Golden hour bleeds orange over the Boise foothills, the air thick with the smell of fried onions from the food truck at the edge of the weekly classic car meet, the low rumble of big block V8s thrumming through the soles of his scuffed work boots. He’s staring at the custom hand-painted smokejumper logo on the truck’s door when he hears a laugh he’d recognize anywhere, warm and rough around the edges, the same laugh that used to cut through the chaos of post-fire crew cookouts 15 years prior.

Maren Hale is 58, auburn hair streaked with gray pulled back in a loose braid, wearing cutoff denim shorts and a faded “Jake’s Jumpers” crew shirt, a thin scar snaking up her left wrist from the time she crashed an ATV on a crew camping trip in 2011. She’s holding a glass of peach seltzer, condensation beading down the sides, and she stops only a foot away from him, closer than most people dare get these days, holding his gaze for three full beats longer than polite convention allows. She’s Jake’s widow. Jake was his crew chief for 17 years, the man who taught him how to pack a parachute, how to read a wildfire’s mood, how to propose to Lori when he was too scared to get the words out. Jake died of a sudden heart attack three months prior. Roman sent a generic sympathy card and didn’t show up to the service, too ashamed of how he’d ghosted the entire crew after Lori died.
He freezes, beer halfway to his mouth. She smiles, and the corner of her mouth tugs up the same way it used to when she caught him sneaking extra pecan pie at crew dinners. “Knew I’d find you here,” she says, and her voice is softer than he remembers. She steps closer to get a better look at the logo on the truck door, and when she reaches out to tap the painted number 7 (his old crew number) her knuckle brushes the back of his hand where it rests on the sun-warmed fender. He feels the callus on her middle finger from decades of tending rose bushes, the cool press of her skin against his, and he flinches at first, half out of surprise, half out of a sharp, hot jolt of guilt. He shouldn’t be noticing how soft her skin is, shouldn’t be breathing in the lavender shampoo and cedar sachet scent that lingers around her, shouldn’t be wishing she’d stay a little longer.
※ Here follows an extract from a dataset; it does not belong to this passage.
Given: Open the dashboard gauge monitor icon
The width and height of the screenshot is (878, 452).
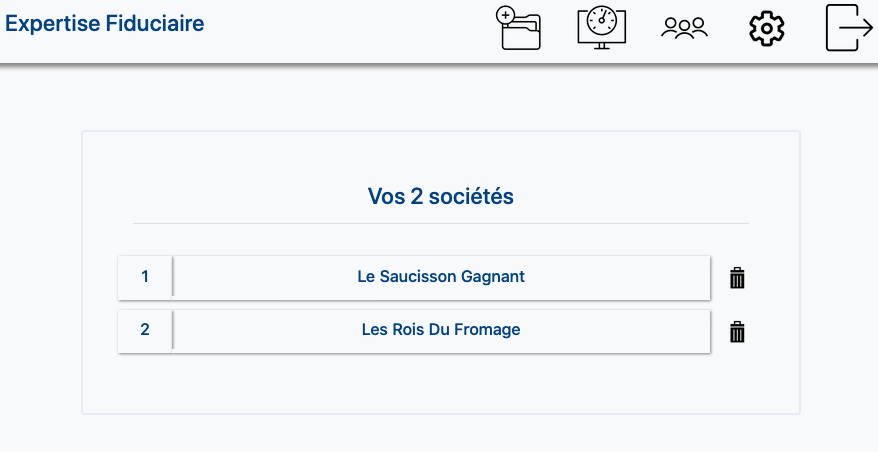Looking at the screenshot, I should click(x=601, y=27).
They talk for 45 minutes, leaning against the truck’s fender, the noise of the car meet fading into background static. She tells him she sold the house in Missoula, moved to Boise to be near her 7-year-old granddaughter, who’s obsessed with competitive horseback riding. He tells her about the consulting work, about the F250, how he spent three years rebuilding it piece by piece in his garage after Lori died, buying parts off Facebook Marketplace and staying up till 2 a.m. covered in grease to avoid the quiet of the empty house. She mentions Jake talked about him often, said he knew Roman just needed time to work through his grief, never held the ghosting against him. The guilt twists in his chest, warring with the warm, bright buzz of being seen by someone who knew both of the people he’d lost, someone who doesn’t expect him to be fine, doesn’t ask him when he’s going to “get over it.”
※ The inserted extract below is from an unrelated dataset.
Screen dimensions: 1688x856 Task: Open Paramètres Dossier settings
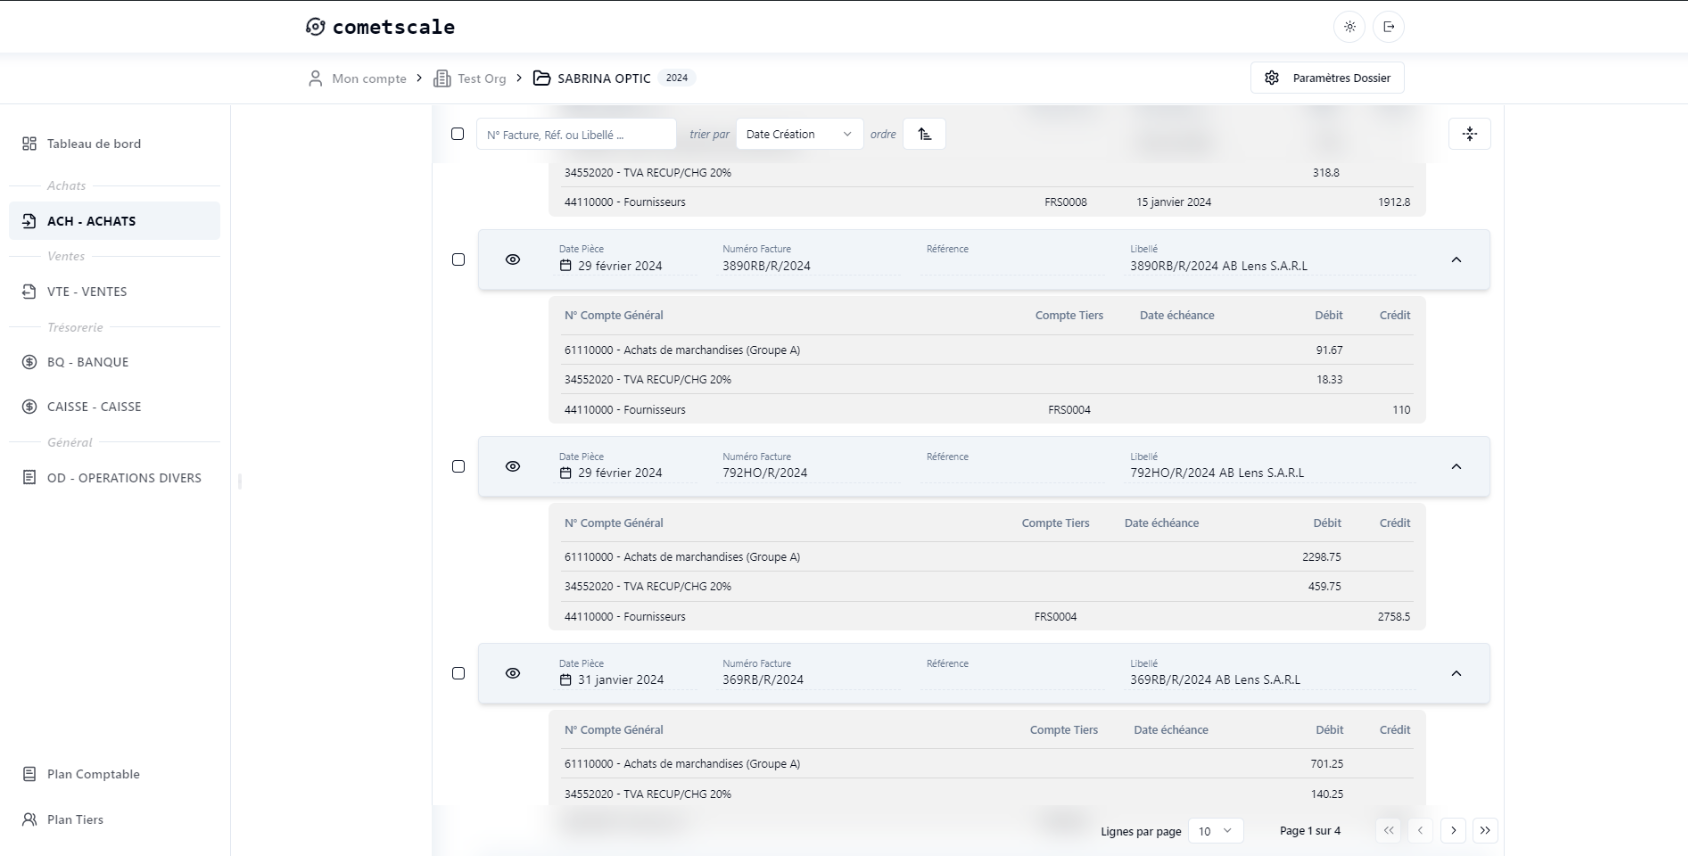(1327, 78)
When she leans in to hand him a crumpled old photo of the four of them—Roman, Lori, Jake, Maren—grinning drunk at the 2010 crew Christmas party, their shoulders press together, and neither of them pulls away. He can feel the heat of her arm through his thin cotton work shirt, can smell the peach fizz of her seltzer when she laughs at the sight of Roman’s terrible 2010 goatee. For the first time in 8 years, the voice in his head screaming that he doesn’t deserve to be happy goes quiet. He doesn’t feel like he’s betraying Lori, doesn’t feel like he’s betraying Jake. He just feels like a guy who’s been alone for too long, talking to a woman who’s also been alone for too long, in a parking lot full of old cars and cheap beer.
He asks her if she wants to get dinner at the diner downtown, the one that serves the smoked meatloaf they all used to drive 45 minutes to eat after weekend training drills. She grins, tucks a loose strand of hair behind her ear, and when he opens the passenger door of the F250 for her, she lets her hand rest on his bicep for two full seconds before climbing in. The rumble of the truck’s engine drowns out the noise of the car meet as he pulls onto the street, the crumpled photo tucked safely in the pocket of his work shirt.